1.  Most of the low rates of heart disease claimed for the tribe can likely be explained by their healthy diet and high levels of physical activity. In fact that would probably explain lots of it. If they started eating junk food and sitting around all day, their rates of heart disease would almost certainly go up. I don’t think the parasites would do much good then.
2. There’s a popular logical inconsistency in this segment. The tribe actually has a lower life expectancy than the U.S. So they die earlier. Given that the most important risk factor for heart disease is age, an older population (like the U.S. population) will have higher rates of heart disease simply by definition.
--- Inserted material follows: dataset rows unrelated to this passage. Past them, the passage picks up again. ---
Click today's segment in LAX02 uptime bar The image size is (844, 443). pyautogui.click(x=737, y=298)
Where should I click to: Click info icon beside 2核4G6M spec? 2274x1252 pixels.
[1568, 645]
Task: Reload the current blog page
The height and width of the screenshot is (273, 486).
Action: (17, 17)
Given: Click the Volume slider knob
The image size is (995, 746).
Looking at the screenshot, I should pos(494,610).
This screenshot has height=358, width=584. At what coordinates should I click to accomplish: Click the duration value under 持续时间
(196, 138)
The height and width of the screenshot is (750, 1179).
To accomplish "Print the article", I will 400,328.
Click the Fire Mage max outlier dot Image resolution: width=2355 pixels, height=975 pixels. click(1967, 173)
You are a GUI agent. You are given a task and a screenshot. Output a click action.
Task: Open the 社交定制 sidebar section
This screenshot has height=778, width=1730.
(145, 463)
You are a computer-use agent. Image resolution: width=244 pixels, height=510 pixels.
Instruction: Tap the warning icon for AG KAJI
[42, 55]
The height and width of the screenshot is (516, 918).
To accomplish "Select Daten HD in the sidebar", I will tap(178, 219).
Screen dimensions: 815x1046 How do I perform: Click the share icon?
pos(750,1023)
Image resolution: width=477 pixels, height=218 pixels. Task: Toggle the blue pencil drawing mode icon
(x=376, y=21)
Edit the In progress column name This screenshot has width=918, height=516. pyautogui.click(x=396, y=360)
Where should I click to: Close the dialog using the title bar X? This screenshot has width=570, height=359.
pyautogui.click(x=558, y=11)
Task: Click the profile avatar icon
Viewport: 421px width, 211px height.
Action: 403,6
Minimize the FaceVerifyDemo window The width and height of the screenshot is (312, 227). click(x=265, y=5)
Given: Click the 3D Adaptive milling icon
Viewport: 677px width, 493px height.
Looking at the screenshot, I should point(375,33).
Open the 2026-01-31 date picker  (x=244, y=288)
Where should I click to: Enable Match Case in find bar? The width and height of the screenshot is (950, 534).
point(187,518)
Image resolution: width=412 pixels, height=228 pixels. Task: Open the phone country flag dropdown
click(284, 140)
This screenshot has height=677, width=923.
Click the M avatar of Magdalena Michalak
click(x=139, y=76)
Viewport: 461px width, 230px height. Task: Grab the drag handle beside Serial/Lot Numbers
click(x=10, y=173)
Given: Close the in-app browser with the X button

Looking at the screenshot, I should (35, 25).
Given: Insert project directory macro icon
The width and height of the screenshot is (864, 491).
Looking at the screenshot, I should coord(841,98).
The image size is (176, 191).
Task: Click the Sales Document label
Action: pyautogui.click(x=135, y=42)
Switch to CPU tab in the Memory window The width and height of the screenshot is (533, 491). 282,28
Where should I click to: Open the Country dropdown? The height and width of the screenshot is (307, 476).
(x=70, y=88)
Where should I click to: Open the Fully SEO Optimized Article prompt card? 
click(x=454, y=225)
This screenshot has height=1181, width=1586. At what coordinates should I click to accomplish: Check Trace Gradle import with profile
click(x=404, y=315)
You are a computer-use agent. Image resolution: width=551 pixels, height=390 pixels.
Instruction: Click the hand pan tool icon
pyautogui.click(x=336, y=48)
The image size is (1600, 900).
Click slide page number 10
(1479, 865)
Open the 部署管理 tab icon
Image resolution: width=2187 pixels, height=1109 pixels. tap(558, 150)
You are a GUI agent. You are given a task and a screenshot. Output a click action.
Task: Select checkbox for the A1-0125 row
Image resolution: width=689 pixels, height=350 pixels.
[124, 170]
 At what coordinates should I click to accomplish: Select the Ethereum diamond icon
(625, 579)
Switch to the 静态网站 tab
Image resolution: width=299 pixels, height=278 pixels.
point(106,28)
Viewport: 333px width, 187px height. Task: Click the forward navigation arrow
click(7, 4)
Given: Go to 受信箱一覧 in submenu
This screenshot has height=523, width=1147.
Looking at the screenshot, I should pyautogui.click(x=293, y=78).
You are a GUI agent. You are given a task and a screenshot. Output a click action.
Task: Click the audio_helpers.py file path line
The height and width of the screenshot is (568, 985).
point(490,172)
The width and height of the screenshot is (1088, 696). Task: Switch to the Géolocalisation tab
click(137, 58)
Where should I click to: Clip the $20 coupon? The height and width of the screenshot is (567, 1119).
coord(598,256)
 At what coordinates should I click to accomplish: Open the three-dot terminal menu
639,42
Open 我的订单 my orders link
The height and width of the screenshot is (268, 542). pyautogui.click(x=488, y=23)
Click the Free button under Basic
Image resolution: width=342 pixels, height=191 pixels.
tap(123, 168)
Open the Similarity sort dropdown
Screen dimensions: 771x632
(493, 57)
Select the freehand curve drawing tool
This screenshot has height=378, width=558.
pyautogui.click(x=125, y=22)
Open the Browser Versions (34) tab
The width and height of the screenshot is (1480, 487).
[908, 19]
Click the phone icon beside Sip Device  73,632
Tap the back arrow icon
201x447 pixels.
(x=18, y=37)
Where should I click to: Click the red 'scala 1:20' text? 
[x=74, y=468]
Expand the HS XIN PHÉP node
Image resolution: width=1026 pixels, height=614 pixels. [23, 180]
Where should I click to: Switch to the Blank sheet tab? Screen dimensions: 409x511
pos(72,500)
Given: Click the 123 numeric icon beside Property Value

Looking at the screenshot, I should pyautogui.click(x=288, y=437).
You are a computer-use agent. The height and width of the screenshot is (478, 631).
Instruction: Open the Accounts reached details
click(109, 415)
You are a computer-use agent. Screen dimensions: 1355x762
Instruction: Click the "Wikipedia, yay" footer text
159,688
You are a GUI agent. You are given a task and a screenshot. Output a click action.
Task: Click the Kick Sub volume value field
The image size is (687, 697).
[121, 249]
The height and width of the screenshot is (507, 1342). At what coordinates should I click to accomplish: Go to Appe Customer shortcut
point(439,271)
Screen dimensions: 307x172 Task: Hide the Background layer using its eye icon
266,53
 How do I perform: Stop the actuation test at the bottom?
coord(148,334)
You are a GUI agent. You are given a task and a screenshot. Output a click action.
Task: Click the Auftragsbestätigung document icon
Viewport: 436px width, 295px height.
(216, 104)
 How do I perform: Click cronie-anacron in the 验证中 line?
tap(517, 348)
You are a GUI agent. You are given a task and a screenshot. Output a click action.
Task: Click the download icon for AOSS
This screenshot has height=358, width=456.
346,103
The basic point is that if you die young, you won’t live long enough to have a heart attack.
3. As for parasites being good for your heart, I think Chagas’ disease [a common parasitic infection of the heart] proves that that is not true. Parasites can actually be very dangerous for your heart.
Lack of skepticism for yoga, ayurveda

At times the lack of skepticism is glaring. In India Gupta nods agreeably as Prime Minister Narendra Modi offers a defense of his government’s promotion of the Hindu practices of yoga and ayurveda, a health system based on herbs and minerals.

Gupta doesn’t appear to raise an eyebrow when Modi asserts that yoga can bring health care spending to zero and rejects the need for objective evidence of a benefit. Viewers aren’t told how Modi’s embrace of yoga and ayurveda is intertwined with the oppression of India’s minority Muslim population and that a key Modi political backer runs a massive ayurveda business.

Buried in a story that ran online, Gupta reported there’s “hardly any” scientific evidence to back up ayurveda, and “much of the impact may just come from the thought that goes into creating your meals” along with fewer calories being consumed and a lack of processed foods and added sugars.

Such nuances barely come across on the TV show.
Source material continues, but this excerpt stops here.